A new chief executive has taken over the running of the Royal Free group of hospitals in north London in the face of the crisis facing the NHS.

Peter Landstrom has been appointed to run the group after filling in for the NHS Foundation Trust since May as its deputy chief.

“The challenges faced by the NHS are very real,” he warned. “But our commitment to clinical research is at the heart of everything we do, alongside best education and training for staff.

“But we have cause for optimism. I have been struck by just how much pride staff have in their services and by their dedication to patients.” 

He is now in charge of the UK’s biggest NHS foundation trust with a workforce of 10,000 and 1.6million patients a year.  

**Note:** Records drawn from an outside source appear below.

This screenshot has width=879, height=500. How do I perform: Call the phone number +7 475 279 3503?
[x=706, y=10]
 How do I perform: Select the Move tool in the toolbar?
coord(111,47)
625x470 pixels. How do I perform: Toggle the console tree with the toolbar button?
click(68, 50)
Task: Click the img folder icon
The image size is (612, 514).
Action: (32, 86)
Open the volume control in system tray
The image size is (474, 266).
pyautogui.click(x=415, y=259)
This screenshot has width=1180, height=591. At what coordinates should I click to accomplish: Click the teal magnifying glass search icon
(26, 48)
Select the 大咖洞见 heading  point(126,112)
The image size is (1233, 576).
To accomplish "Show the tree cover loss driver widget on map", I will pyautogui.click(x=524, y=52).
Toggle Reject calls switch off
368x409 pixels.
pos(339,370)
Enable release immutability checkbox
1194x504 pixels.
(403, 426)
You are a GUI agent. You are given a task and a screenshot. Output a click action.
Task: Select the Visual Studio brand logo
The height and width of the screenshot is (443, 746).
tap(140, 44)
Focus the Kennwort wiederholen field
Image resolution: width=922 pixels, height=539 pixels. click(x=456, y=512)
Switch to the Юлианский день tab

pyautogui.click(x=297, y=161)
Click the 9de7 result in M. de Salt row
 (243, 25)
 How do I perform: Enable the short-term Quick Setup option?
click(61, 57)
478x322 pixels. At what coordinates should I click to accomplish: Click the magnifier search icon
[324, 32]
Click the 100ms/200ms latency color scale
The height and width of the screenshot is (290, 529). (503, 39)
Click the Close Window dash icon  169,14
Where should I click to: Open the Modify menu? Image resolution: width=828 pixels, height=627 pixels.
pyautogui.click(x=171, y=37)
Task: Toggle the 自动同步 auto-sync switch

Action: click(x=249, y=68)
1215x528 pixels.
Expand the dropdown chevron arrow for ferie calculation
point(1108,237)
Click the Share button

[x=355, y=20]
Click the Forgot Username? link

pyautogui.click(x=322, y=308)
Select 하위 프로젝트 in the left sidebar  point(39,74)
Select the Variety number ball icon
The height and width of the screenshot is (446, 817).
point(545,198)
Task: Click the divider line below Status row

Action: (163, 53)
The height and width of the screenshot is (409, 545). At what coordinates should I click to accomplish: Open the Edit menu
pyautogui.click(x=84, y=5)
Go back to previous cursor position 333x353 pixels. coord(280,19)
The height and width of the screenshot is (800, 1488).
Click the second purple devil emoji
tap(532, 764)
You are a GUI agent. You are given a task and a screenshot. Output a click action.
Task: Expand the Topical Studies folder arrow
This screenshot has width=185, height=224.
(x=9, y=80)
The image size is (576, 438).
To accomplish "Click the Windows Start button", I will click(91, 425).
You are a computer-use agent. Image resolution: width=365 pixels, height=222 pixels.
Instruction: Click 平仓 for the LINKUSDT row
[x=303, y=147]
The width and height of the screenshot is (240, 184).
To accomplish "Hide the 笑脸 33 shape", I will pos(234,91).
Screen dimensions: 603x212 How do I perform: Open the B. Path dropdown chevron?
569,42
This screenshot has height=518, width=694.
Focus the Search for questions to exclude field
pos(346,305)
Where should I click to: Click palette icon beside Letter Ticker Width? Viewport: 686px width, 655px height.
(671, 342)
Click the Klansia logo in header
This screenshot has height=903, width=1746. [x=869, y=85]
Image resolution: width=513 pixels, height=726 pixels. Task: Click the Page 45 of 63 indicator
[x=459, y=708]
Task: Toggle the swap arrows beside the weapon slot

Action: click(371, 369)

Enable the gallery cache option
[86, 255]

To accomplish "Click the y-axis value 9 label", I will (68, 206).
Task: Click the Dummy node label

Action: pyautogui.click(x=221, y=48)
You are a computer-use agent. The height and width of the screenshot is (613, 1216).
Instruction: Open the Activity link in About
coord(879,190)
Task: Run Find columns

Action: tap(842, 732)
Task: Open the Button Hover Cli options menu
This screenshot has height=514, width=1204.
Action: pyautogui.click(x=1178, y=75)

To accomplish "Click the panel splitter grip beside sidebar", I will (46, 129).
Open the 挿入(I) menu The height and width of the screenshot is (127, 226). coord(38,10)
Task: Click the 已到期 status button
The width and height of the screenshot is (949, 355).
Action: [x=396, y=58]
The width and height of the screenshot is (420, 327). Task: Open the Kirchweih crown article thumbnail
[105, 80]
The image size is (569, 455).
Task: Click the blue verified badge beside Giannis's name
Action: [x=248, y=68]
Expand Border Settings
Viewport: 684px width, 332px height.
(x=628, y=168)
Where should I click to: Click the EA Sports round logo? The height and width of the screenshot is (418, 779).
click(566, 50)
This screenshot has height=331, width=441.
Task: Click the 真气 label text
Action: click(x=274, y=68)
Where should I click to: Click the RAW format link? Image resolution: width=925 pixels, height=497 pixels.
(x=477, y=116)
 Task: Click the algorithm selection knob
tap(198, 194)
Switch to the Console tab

The trust has set its clinical strategy on cardiovascular care, cancer and organ failure and transplantation. It is also prioritising each hospital’s local needs, working with health and social care organisations in the community to improve public health care.

Foundation Trust chair Mark Lam said: “Peter has been setting a direction to ensure patients get the best of the NHS when they walk through our doors, with a relentless focus on our performance amid the ongoing pressures faced by our trust and the entire NHS.”    

Peter began his career in the City as a consultant at Price Waterhouse Coopers accountancy firm before joining the NHS in 2003. He ran Western Sussex Hospitals trust in 2015 as chief operating officer and was later appointed to oversee the merger of the Western, Brighton and Sussex NHS trusts in 2021.